Re: [Proposal] Table-level Transparent Data Encryption (TDE) and Key Management Service (KMS)

Tomas Vondra Sat, 13 Jul 2019 14:58:32 -0700

On Sat, Jul 13, 2019 at 02:41:34PM -0400, Joe Conway wrote:

On 7/13/19 9:38 AM, Joe Conway wrote:

On 7/11/19 9:05 PM, Bruce Momjian wrote:

On Thu, Jul 11, 2019 at 08:41:52PM -0400, Joe Conway wrote:

On 7/11/19 6:37 PM, Bruce Momjian wrote:
> Our first implementation will encrypt the entire cluster.  We can later
> consider encryption per table or tablespace.  It is unclear if
> encrypting different parts of the system with different keys is useful
> or feasible.  (This is separate from key rotation.)

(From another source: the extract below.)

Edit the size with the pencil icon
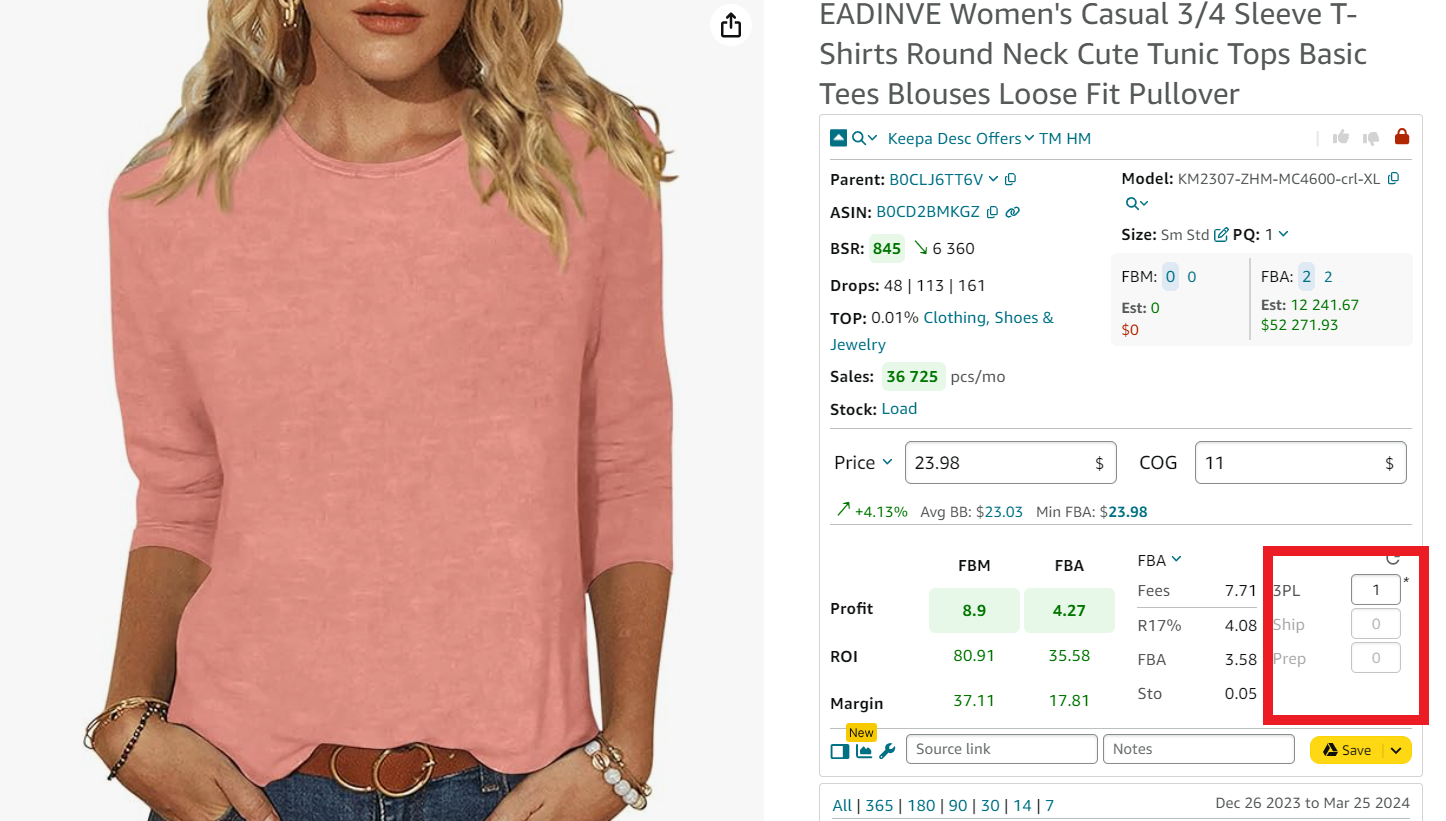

I still object strongly to using a single key for the entire database. I
think we can use a single key for WAL, but we need some way to split the
heap so that multiple keys are used. If not by tablespace, then some
other method.


What do you base this on?


Ok, so here we go. See links below. I skimmed through the entire thread
and FWIW it was exhausting.

To some extent this degenerated into a general search for relevant
information:

---
[1] and [2] show that at least some file system encryption uses a
different key per file.
---
[2] also shows that file system encryption uses a KDF (key derivation
function) which we may want to use ourselves. The analogy would be
per-table derived key instead of per file derived key. Note that KDF is
a safe way to derive a key and it is not the same as a "related key"
which was mentioned on another email as an attack vector.
---
[2] also says provides additional support for AES 256. It also mentions
CBC versus XTS -- I came across this elsewhere and it bears discussion:

"Currently, the following pairs of encryption modes are supported:

   AES-256-XTS for contents and AES-256-CTS-CBC for filenames
   AES-128-CBC for contents and AES-128-CTS-CBC for filenames
   Adiantum for both contents and filenames

If unsure, you should use the (AES-256-XTS, AES-256-CTS-CBC) pair.

AES-128-CBC was added only for low-powered embedded devices with crypto
accelerators such as CAAM or CESA that do not support XTS."
---
[2] also states this, which again makes me think in terms of table being
the moral equivalent to a file:

"Unlike dm-crypt, fscrypt operates at the filesystem level rather than
at the block device level. This allows it to encrypt different files
with different keys and to have unencrypted files on the same
filesystem. This is useful for multi-user systems where each user’s
data-at-rest needs to be cryptographically isolated from the others.
However, except for filenames, fscrypt does not encrypt filesystem
metadata."
---
[3] suggests 68 GB per key and unique IV in GCM mode.
---
[4] specifies 68 GB per key and unique IV in CTR mode -- this applies
directly to our proposal to use CTR for WAL.
---
[5] has this to say which seems independent of mode:

"When encrypting data with a symmetric block cipher, which uses blocks
of n bits, some security concerns begin to appear when the amount of
data encrypted with a single key comes close to 2n/2 blocks, i.e. n*2n/2
bits. With AES, n = 128 (AES-128, AES-192 and AES-256 all use 128-bit
blocks). This means a limit of more than 250 millions of terabytes,
which is sufficiently large not to be a problem. That's precisely why
AES was defined with 128-bit blocks, instead of the more common (at that
time) 64-bit blocks: so that data size is practically unlimited."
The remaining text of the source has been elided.